Challenge » Output the lines of all the records below as a JSON list of strings, one string per line, leaving out blank lines.

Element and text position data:
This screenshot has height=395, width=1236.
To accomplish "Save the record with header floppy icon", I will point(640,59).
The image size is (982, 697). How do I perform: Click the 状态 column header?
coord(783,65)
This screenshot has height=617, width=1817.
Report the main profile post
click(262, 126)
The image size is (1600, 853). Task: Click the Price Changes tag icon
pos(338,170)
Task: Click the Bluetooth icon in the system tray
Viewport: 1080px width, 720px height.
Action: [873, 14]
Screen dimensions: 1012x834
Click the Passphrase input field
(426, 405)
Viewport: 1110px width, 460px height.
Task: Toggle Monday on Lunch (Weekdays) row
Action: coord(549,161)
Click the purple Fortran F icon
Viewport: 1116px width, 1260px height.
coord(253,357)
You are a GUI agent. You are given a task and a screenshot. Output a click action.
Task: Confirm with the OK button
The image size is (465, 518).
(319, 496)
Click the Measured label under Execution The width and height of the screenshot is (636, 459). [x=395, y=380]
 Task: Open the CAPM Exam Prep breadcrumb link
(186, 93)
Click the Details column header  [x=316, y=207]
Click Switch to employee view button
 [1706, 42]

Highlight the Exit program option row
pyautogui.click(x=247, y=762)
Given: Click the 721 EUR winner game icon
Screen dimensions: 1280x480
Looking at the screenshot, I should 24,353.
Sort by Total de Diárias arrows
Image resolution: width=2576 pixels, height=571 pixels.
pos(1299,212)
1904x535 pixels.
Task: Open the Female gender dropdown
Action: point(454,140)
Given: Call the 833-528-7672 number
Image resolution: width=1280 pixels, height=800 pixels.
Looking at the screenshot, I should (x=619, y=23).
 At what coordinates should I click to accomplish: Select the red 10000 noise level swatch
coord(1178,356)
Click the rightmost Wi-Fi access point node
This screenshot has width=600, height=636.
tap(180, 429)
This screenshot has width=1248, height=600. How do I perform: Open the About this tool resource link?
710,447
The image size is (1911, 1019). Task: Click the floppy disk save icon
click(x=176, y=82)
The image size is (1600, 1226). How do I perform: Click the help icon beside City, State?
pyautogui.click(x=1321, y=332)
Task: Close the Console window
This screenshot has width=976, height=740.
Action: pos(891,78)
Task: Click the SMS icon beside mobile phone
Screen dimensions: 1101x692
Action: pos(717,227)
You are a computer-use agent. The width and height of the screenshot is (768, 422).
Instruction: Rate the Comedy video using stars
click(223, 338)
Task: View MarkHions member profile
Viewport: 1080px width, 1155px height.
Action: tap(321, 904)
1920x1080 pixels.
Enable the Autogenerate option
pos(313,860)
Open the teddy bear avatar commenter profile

Expected answer »
[
  "This screenshot has height=395, width=1236.",
  "To accomplish \"Save the record with header floppy icon\", I will point(640,59).",
  "The image size is (982, 697). How do I perform: Click the 状态 column header?",
  "coord(783,65)",
  "This screenshot has height=617, width=1817.",
  "Report the main profile post",
  "click(262, 126)",
  "The image size is (1600, 853). Task: Click the Price Changes tag icon",
  "pos(338,170)",
  "Task: Click the Bluetooth icon in the system tray",
  "Viewport: 1080px width, 720px height.",
  "Action: [873, 14]",
  "Screen dimensions: 1012x834",
  "Click the Passphrase input field",
  "(426, 405)",
  "Viewport: 1110px width, 460px height.",
  "Task: Toggle Monday on Lunch (Weekdays) row",
  "Action: coord(549,161)",
  "Click the purple Fortran F icon",
  "Viewport: 1116px width, 1260px height.",
  "coord(253,357)",
  "You are a GUI agent. You are given a task and a screenshot. Output a click action.",
  "Task: Confirm with the OK button",
  "The image size is (465, 518).",
  "(319, 496)",
  "Click the Measured label under Execution The width and height of the screenshot is (636, 459). [x=395, y=380]",
  " Task: Open the CAPM Exam Prep breadcrumb link",
  "(186, 93)",
  "Click the Details column header  [x=316, y=207]",
  "Click Switch to employee view button",
  " [1706, 42]",
  "Highlight the Exit program option row",
  "pyautogui.click(x=247, y=762)",
  "Given: Click the 721 EUR winner game icon",
  "Screen dimensions: 1280x480",
  "Looking at the screenshot, I should 24,353.",
  "Sort by Total de Diárias arrows",
  "Image resolution: width=2576 pixels, height=571 pixels.",
  "pos(1299,212)",
  "1904x535 pixels.",
  "Task: Open the Female gender dropdown",
  "Action: point(454,140)",
  "Given: Call the 833-528-7672 number",
  "Image resolution: width=1280 pixels, height=800 pixels.",
  "Looking at the screenshot, I should (x=619, y=23).",
  " At what coordinates should I click to accomplish: Select the red 10000 noise level swatch",
  "coord(1178,356)",
  "Click the rightmost Wi-Fi access point node",
  "This screenshot has width=600, height=636.",
  "tap(180, 429)",
  "This screenshot has width=1248, height=600. How do I perform: Open the About this tool resource link?",
  "710,447",
  "The image size is (1911, 1019). Task: Click the floppy disk save icon",
  "click(x=176, y=82)",
  "The image size is (1600, 1226). How do I perform: Click the help icon beside City, State?",
  "pyautogui.click(x=1321, y=332)",
  "Task: Close the Console window",
  "This screenshot has width=976, height=740.",
  "Action: pos(891,78)",
  "Task: Click the SMS icon beside mobile phone",
  "Screen dimensions: 1101x692",
  "Action: pos(717,227)",
  "You are a computer-use agent. The width and height of the screenshot is (768, 422).",
  "Instruction: Rate the Comedy video using stars",
  "click(223, 338)",
  "Task: View MarkHions member profile",
  "Viewport: 1080px width, 1155px height.",
  "Action: tap(321, 904)",
  "1920x1080 pixels.",
  "Enable the Autogenerate option",
  "pos(313,860)",
  "Open the teddy bear avatar commenter profile"
]